BEGIN Document

Generic security products often detect some of these behaviors. The differentiator here is that the event is interpreted through telecom role context and then correlated with protocol state.

From Events to Chains
The strongest detections are not isolated events. They are chains.
One chain we built looks for configuration tamper followed by control-plane behavior change. A file write to a configuration, certificate, or key path is interesting. An NF restart after that write is more interesting. A new unexpected peer after the restart is the real story. The system can connect those steps and produce one telecom-specific finding instead of three disconnected alerts.
Another chain tracks NF restart to PFCP session loss. The system observes that an SMF, UPF, or PFCP-capable EPC CUPS function such as SGW-C/PGW-C exited. It then watches PFCP heartbeat state and session deletion activity. If the sequence completes inside the correlation window, the console can explain the operational impact: the NF exited, PFCP liveliness failed, and sessions were lost.
The TLS downgrade path is similar. Plaintext SBI is already important. Plaintext SBI after previous TLS evidence is more serious because it suggests a change in posture, not just a lab misconfiguration.
The sensor also monitors itself. Kernel guard checks track kprobe counts, BPF filesystem mount state, unprivileged BPF posture, kernel module baselines, and event loss signals. On telecom nodes, sensor tamper is not just an observability problem. It can be part of an attack chain because the attacker may be trying to blind the runtime evidence layer.
The backend adds another layer of attack-chain correlation across the event stream. It can connect process injection to outbound C2, privilege escalation to a network connection, inbound network accept to shell spawn, defense evasion to namespace creation, kernel module load to network communication, credential file access to suspicious DNS, and file-integrity change to later execution of the modified binary. These chains are not telecom-specific by themselves, but they become far more useful when the binary is an AMF, SMF, UPF, CU, DU, RIC, xApp, Diameter node, SIP component, or subscriber datastore process.
There is also a blast-radius model. The system does not treat every compromised process as equal. A critical event on an AMF, NRF, SEPP, MME, or HSS has network-wide implications. A UPF or SMF event has session-scope impact. A gNB, CU, DU, Near-RT RIC, or E2 node event has RAN-scope impact. NSSF, CHF, NEF, BSF, SMSF, LMF, and GMLC can affect slice selection, charging, exposure APIs, binding support, messaging, and location services. IMS, Diameter, and SIGTRAN affect voice and interworking. PTP and OAM affect infrastructure trust. That model lets the console annotate events with scope and impact instead of relying only on generic severity.
This is the direction cybersecurity writing should take as well and show the sequence, not only the vocabulary. A reader remembers a story of cause and effect more than a catalog of event kinds.

Availability, Latency, and Energy Are Part of Security
One thing we learned while building the telecom layer is that security and operations cannot be cleanly separated in 5G.

END Document
BEGIN Listing

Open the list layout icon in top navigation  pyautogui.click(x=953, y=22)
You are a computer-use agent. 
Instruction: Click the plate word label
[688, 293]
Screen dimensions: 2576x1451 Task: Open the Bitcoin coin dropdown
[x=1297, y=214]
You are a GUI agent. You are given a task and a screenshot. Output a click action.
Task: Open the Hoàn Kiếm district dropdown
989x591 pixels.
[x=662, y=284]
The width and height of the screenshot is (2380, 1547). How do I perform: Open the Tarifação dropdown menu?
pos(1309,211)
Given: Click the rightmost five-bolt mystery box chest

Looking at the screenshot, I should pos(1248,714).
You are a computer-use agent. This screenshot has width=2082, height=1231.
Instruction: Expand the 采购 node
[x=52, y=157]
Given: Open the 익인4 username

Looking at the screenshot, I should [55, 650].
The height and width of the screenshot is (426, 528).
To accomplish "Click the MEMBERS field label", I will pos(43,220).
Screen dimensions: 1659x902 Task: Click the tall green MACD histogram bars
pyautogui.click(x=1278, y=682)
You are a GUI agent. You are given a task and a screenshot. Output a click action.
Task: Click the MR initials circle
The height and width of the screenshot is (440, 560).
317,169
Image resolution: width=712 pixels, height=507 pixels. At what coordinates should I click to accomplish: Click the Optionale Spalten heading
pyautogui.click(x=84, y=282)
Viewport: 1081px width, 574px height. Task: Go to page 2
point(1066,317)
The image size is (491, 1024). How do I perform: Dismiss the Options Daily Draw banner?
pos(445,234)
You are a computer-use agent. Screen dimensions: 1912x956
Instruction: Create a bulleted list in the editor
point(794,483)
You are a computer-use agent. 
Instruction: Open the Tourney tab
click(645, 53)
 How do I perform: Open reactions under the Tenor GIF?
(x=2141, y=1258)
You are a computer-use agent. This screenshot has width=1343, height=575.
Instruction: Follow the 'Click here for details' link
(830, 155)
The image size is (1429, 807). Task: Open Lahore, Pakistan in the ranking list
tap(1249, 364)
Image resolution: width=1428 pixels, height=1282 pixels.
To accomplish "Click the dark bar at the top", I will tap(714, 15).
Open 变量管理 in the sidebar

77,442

END Listing

» Problems to solve
1. In the telecom security article, which network functions does the blast-radius model assign session-scope impact?
2. Please continue the telecom security article from its final sentence, under its last heading.

» Set of answers
1. UPF and SMF.

2.
An NF restart can be an operational fault, but it can also be the second step in a tamper chain. A PFCP liveliness failure can be a network issue, but it can also explain session loss after a suspicious process event. A CPU spike can be normal radio activity, but it can also coincide with a memory injection attempt or tunnel flood.
The sensor therefore reports SLO, latency, and resource data alongside security telemetry.
For each network function role, it tracks availability, uptime, restart count, MTTR samples, breach state, and recovery state. It also tracks latency indicators such as DNS resolution time, connection setup time, SBI path latency, PFCP setup RTT, and SCTP health. The console can combine these into interface-level scores for SBI, N4/PFCP, N2/SCTP signaling, N3/GTP-U, and overall NF availability.
The resource layer goes deeper than node-level CPU and memory. The sensor joins process snapshots with stable NF classifications, then attributes CPU, RSS memory, virtual memory, and thread count to each network function role. It can show that the UPF is the top CPU role, that the AMF memory footprint changed, or that unclassified processes are consuming unexpected resources on a telecom node.
The energy layer builds on that. The sensor estimates per-role power consumption using CPU utilization and system TDP. It reads Intel RAPL data where available, falls back to an embedded CPU model database for common Intel Xeon, AMD EPYC, ARM Neoverse, Ampere, Graviton, and lab CPUs, and finally uses conservative vendor defaults. The report includes estimated watts per role, percentage of system TDP, total NF watts, CPU percentage used for the estimate, TDP source, CPU model, logical CPU count, and methodology.
This is not a replacement for hardware power meters. It is a transparent operational estimate. In distributed telecom, that matters. Edge deployments multiply small overheads across many nodes, and operators need to understand which network functions are driving resource and energy cost.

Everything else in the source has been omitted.